Nach Protesten in der Türkei: Vorwurf des „virtuellen Terrorismus“

Die türkische Gruppe „RedHack“ wird von den Behörden verfolgt, weil sie online zu Straftaten aufgerufen habe. Indes soll es weitere Festnahmen gegeben haben.

Demonstration in Istanbul vergangenes Wochenende. Bild: ap

ISTANBUL dpa/taz | Nach den Protesten in der Türkei wollen die Behörden einem Zeitungsbericht zufolge eine örtliche Gruppe von Netzaktivisten wegen „virtuellem Terrorismus“ verfolgen. Die Ermittlungen hätten ergeben, dass die linke Gruppe RedHack via Twitter zu Protesten und Straftaten aufgerufen habe, berichtete die Zeitung Sabah unter Berufung auf entsprechende offizielle Unterlagen. RedHack-Angehörige, deren IP-Adressen und Identitäten ermittelt würden, würden wegen „virtuellem Terrorismus“ belangt werden.

• BEREITGESTELLTE DATEN

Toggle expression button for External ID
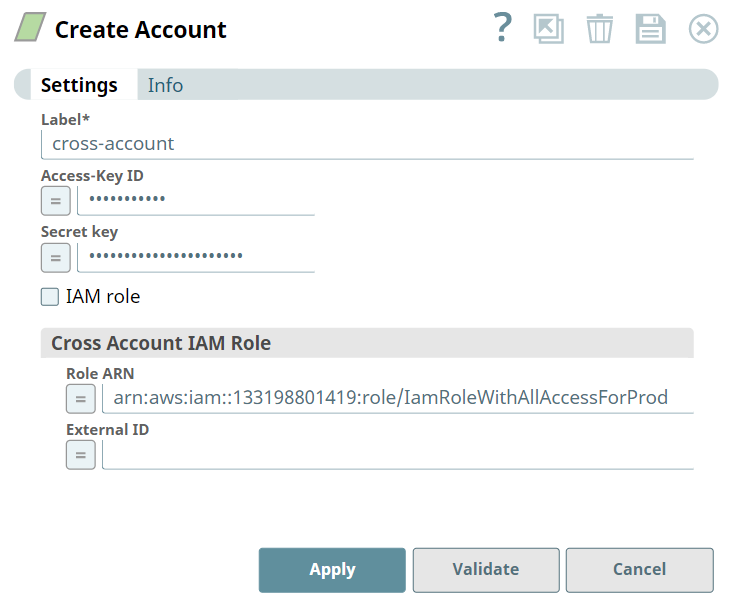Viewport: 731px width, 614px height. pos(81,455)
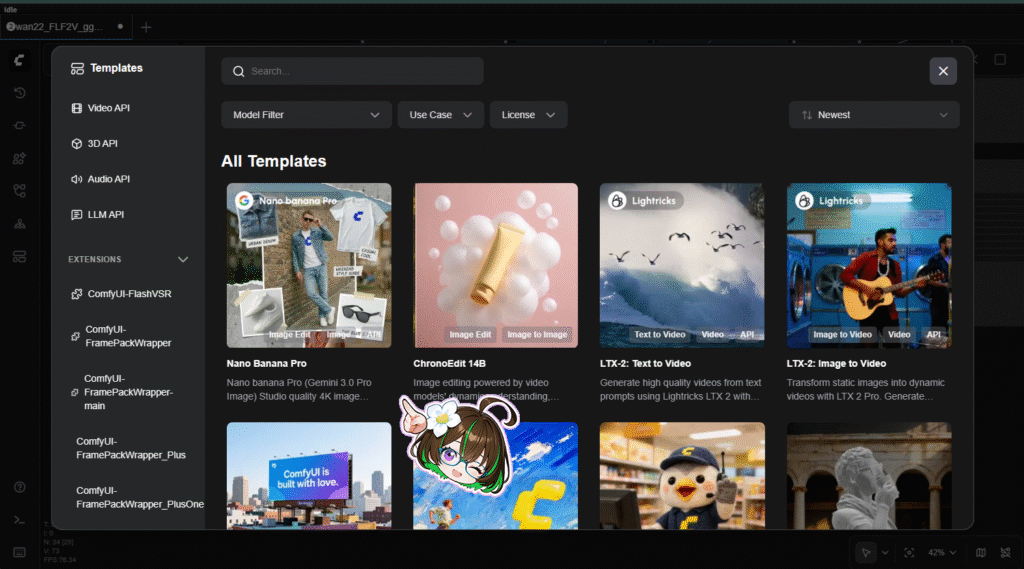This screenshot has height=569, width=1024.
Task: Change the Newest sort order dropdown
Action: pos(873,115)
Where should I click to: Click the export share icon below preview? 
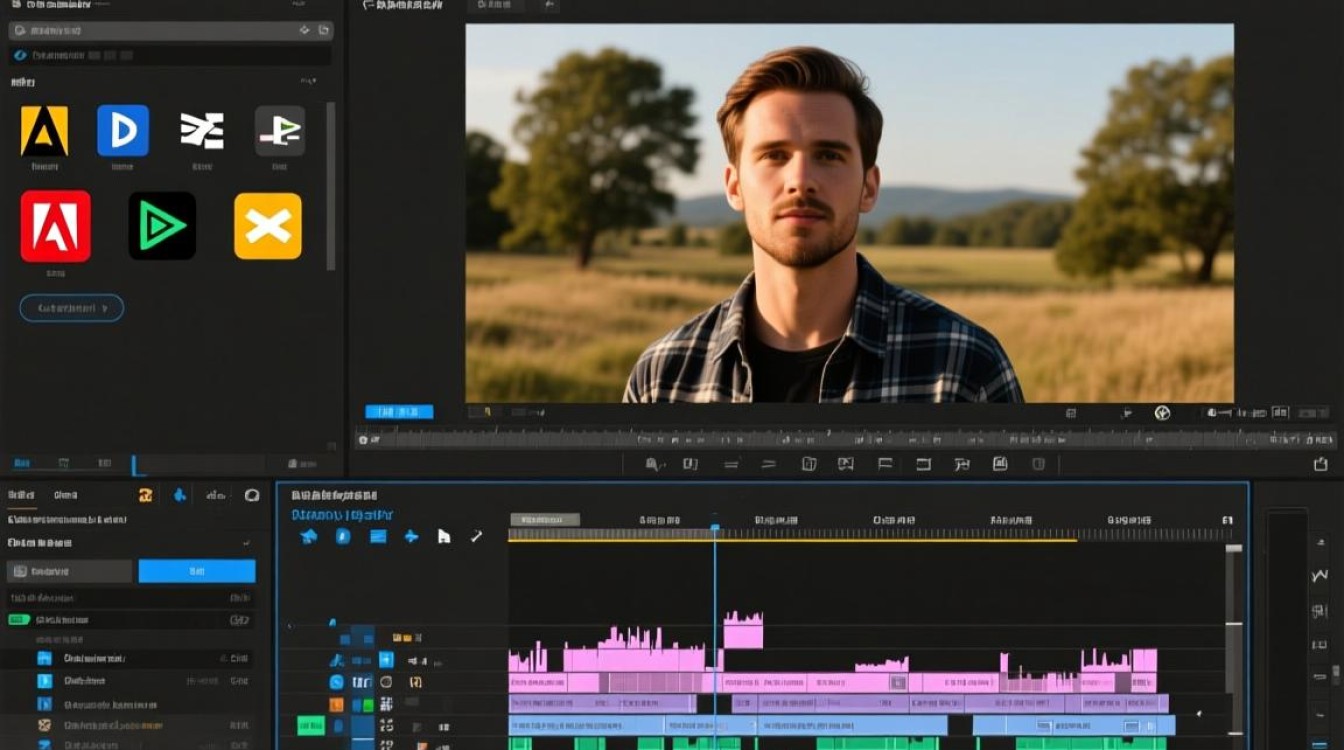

• AUSZUFÜHRENDE AUFGABEN
(a) Übernehmen Sie aus dem Quelltext wörtlich den Abschnitt, der mit „Nach Protesten in“ beginnt und mit „Festnahmen gegeben haben.“ endet.
(b) Über welchen Dienst soll die Gruppe RedHack laut Quelltext zu Protesten und Straftaten aufgerufen haben?

• LISTE DER ANTWORTEN
(a)
Nach Protesten in der Türkei: Vorwurf des „virtuellen Terrorismus“

Die türkische Gruppe „RedHack“ wird von den Behörden verfolgt, weil sie online zu Straftaten aufgerufen habe. Indes soll es weitere Festnahmen gegeben haben.

(b) Über Twitter.